Description of the task: Pull from the data below each line where the word "computer" occurs, and copy it.

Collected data
------------------------------------

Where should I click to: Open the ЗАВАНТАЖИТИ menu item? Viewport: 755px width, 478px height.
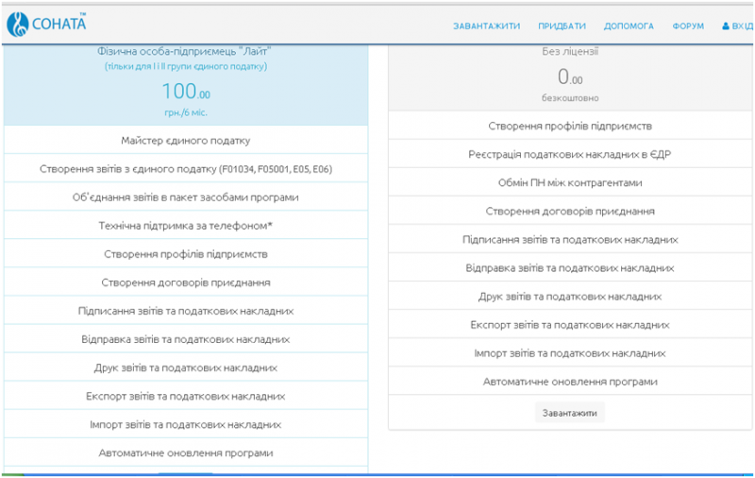tap(486, 26)
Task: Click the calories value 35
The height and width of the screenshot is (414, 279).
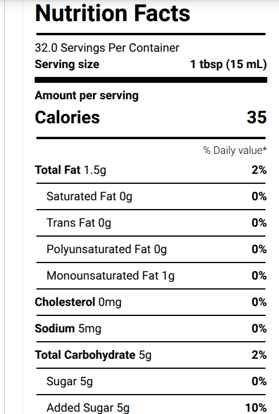Action: coord(257,117)
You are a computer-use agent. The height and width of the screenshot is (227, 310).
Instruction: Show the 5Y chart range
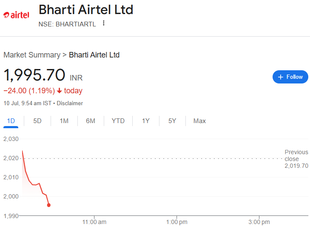click(x=172, y=121)
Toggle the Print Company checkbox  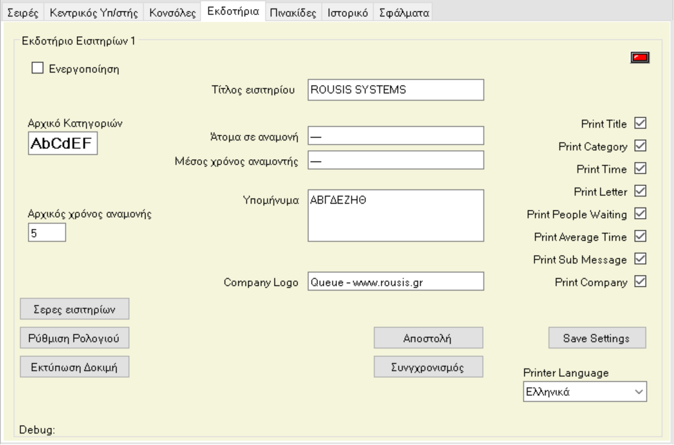641,281
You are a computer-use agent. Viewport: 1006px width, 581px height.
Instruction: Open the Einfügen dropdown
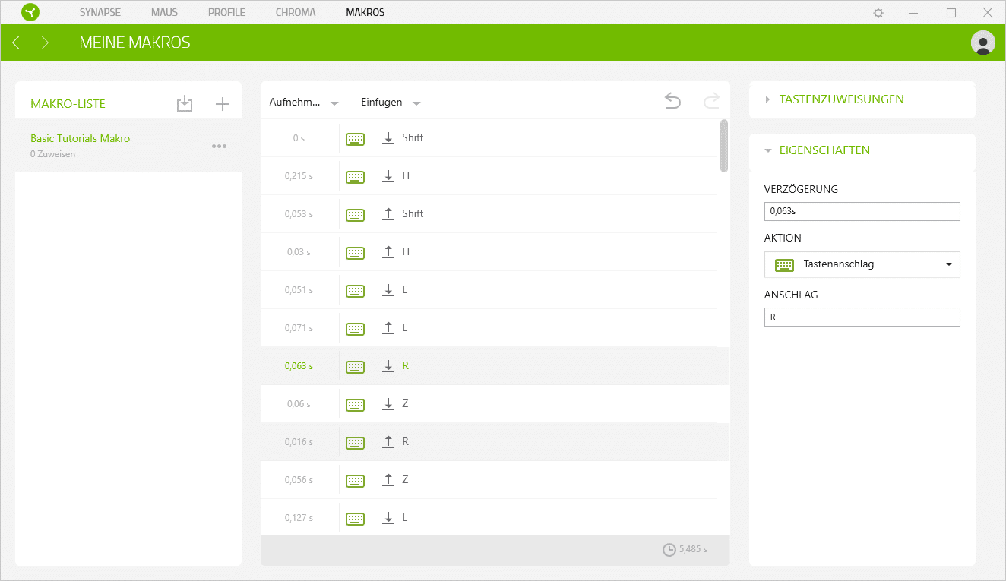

------------------------------------

Problem solution:
You are a computer-use agent. The height and width of the screenshot is (227, 310).
You are a computer-use agent. Viewport: 1006px width, 581px height.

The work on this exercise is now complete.